▶ [Görev]:
Etiğin kurumsallaştırılmasıyla ilgili metne göre, bir örgütün herhangi bir seviyesinde görev alacak kişilerde yetkinlik, deneyim, zekâ ve gayretten çok ne aranmalıdır?

▶ [Okuma metni]:
+===+

Etiğin kurumsallaştırılması sürecinde örgütlerce dikkate alınması gereken birtakım unsurlar söz konusudur. Bunlardan ilki, örgütlerden çeşitli etik kurumlarını benimseme konusunda çarpıcı bir baskı olsa da bu süreçte, etik davranışı teşvik eden bir örgüt kültürünün oluşturulmasının sıklıkla göz ardı edilmekte olmasıdır (Kelly, 2005). Bir kurumun etiği ana süreçlerinde kurumsallaştırması için, kurum kültüründe ve kurumun yönetişiminde etiğe bağlılık sergileyen mevcut bazı özelliklerin olması gerekmektedir. Bu normalde etiğin kurumsallaştırılmasının ön koşulu olarak görülmektedir. Örgütsel etik ve değerler programlarının yapılma sebebi göz boyamak değil, güçlü bir şekilde benimsenen değerler ve inançlardan oluşan bir ortamı bildirmek ve yaratmak ve bunun yanı sıra etik davranışı bir yaşam tarzı haline getirmektir (Schumacher ve Wasieleski, 2013: 20; Sims, 2003). Ancak birçok alanda olduğu gibi, etikte de başarının genellikle bir örgütün kültürünü ve bağlamını dışarıdaki kişilerce açıkça görülmeyecek şekilde görebilmek ve anlamakla başladığı unutulmamalı ve bu nedenle etik görevlileri genelleyici etik programları uygulamaktan kaçınmalıdır. Sektör, işgücünün büyüklüğü ve yeri, düzenleyici gözetim miktarı, liderlik tarzı ve benzeri ilgili kültürel ve bağlamsal unsurlar göz önünde bulundurularak örgütlere uygun program seçimleri yapılmalıdır. Bir etik görevlisinin bu tür unsurları belirleme ve izleme yeteneği; etik öncelikleri belirleme, altyapı oluşturma ve program entegrasyonunu kolaylaştırmak için yapılan uygulamaları

(13)

gerçekleştirmede kritik öneme sahip olabilir (Joseph, 2002: 313-314).

21. yüzyılda etik artık bir lüks ya da bir seçenek olmanın çok daha ötesine geçmiştir. Örgütlerce dikkate alınması gereken bir diğer unsur da aktörler ve örgütlerin etik güçlerin yalnızca pasif alıcıları değil, aynı zamanda yaratıcıları da oldukları gerçeğidir. Etik davranış, biçimsel kurum politikalarından ziyade bir kurumu oluşturan kişilerin etik ya da etik olmayan davranışlarına bağlıdır. Bu yüzden de bir örgütün herhangi bir seviyesinde görev alacak olan kişilerde yetkinlik, deneyim, zekâ ve gayretten çok, etik değerler aranmalıdır (Brimmer, 2007: 4; Nicholson, 1994: 587; Sims, 1991).

+===+

▶ [Kayıtlı veriler]:
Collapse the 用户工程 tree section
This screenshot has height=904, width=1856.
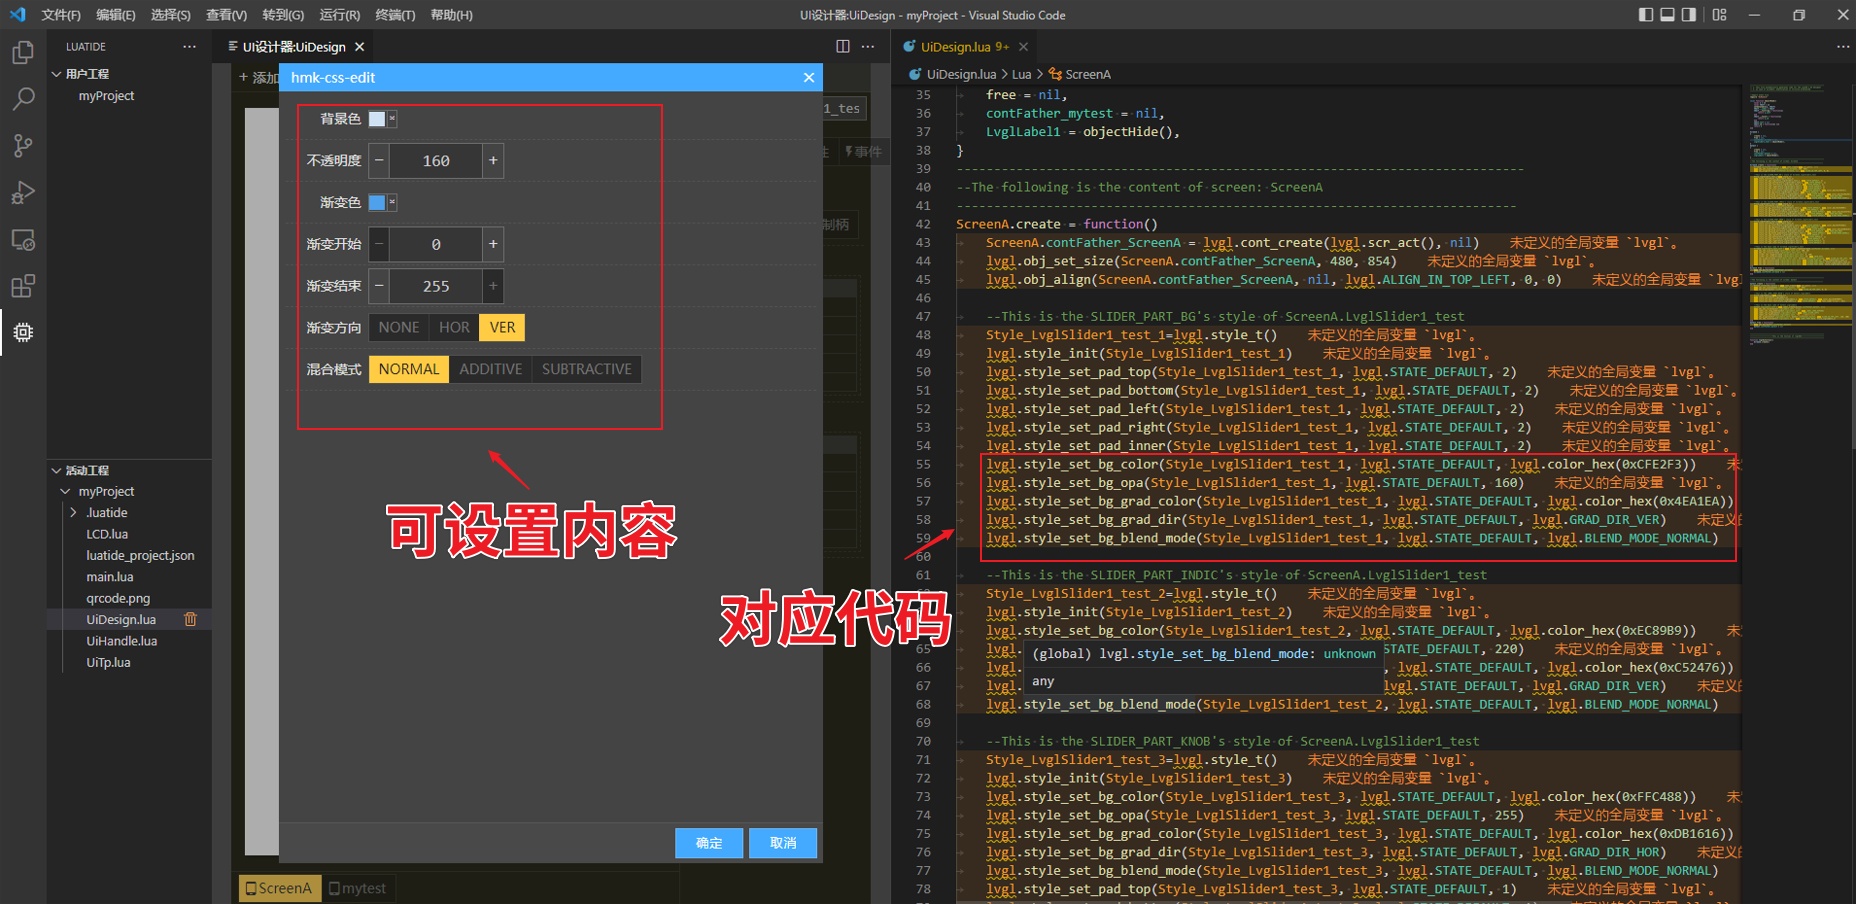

+===+

▶ [Cevap aşağıda]:
Etik değerler aranmalıdır.